Breast Cancer Risk Factors
Most women who develop breast cancer have no identifiable risk factors other than their gender. The condition is 100 times more common in women. The growth of breast cancer tumors is often affected by the presence of estrogen and progesterone. The following risk factors result from exposure to these hormones:
- Age (over age 50)
- First pregnancy after age 30
- Long-term synthetic hormone replacement therapy (HRT)
- Menstruation before age 12
- Menopause after age 50
- Nulliparity (never gave birth)
Other risk factors include the following:
- Alcohol use (Women who have 2 to 5 drinks daily have about 1.5 times the risk of women who do not consume alcohol.)
- Family history of the disease (mother or sister with premenopausal breast cancer)
- Genetic link
- History of breast biopsy or radiation to the chest
- Personal history of the disease - women with a history of breast cancer are 3 to 4 times more likely to have a recurrence
- Race (slightly more common in Caucasians)
- Sedentary lifestyle
Recent studies have shown that breast cancer may be more aggressive (i.e., more likely to spread or recur) in women who are overweight or obese.
Approximately 5 percent of breast cancer cases have a genetic link that results from an inherited mutation in genes identified as BRCA1 and BRCA2. Patients who inherit an altered BRCA1 or BRCA2 gene have an increased risk for developing premenopausal breast cancer and are more likely to have family members with the condition.

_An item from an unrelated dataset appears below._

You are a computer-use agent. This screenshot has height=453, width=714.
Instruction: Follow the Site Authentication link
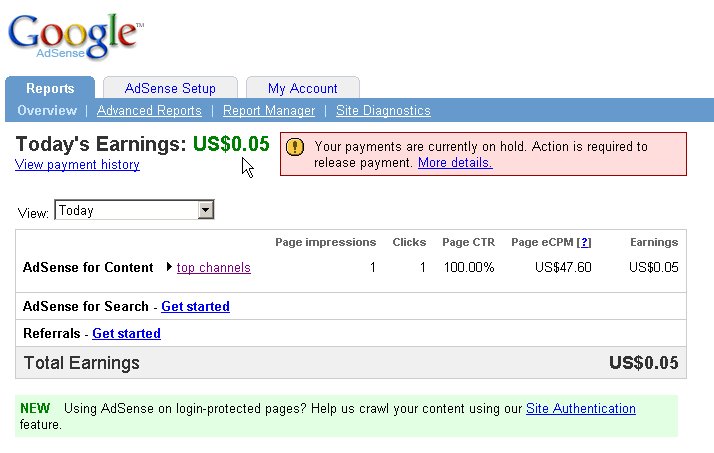(580, 408)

In August 2014, a study showed that women with a mutation in a gene called PALB2 have a one in three chance of developing breast cancer by the age of 70. Patients concerned about the genetic risk for breast cancer should speak to their health care practitioner about genetic testing.
Studies have shown that higher breast density increases the risk for breast cancer. Breast density is a term used term used to describe the composition of breast tissue (e.g., glandular tissue, connective tissue, fat tissue). Dense breast tissue appears white in mammograms.
Breast density, which is not related to breast size, is affected by several factors, including heredity, age, and race. The amount of dense breast tissue usually decreases after menopause. Women who continue to have high breast density following menopause are at increased risk for breast cancer.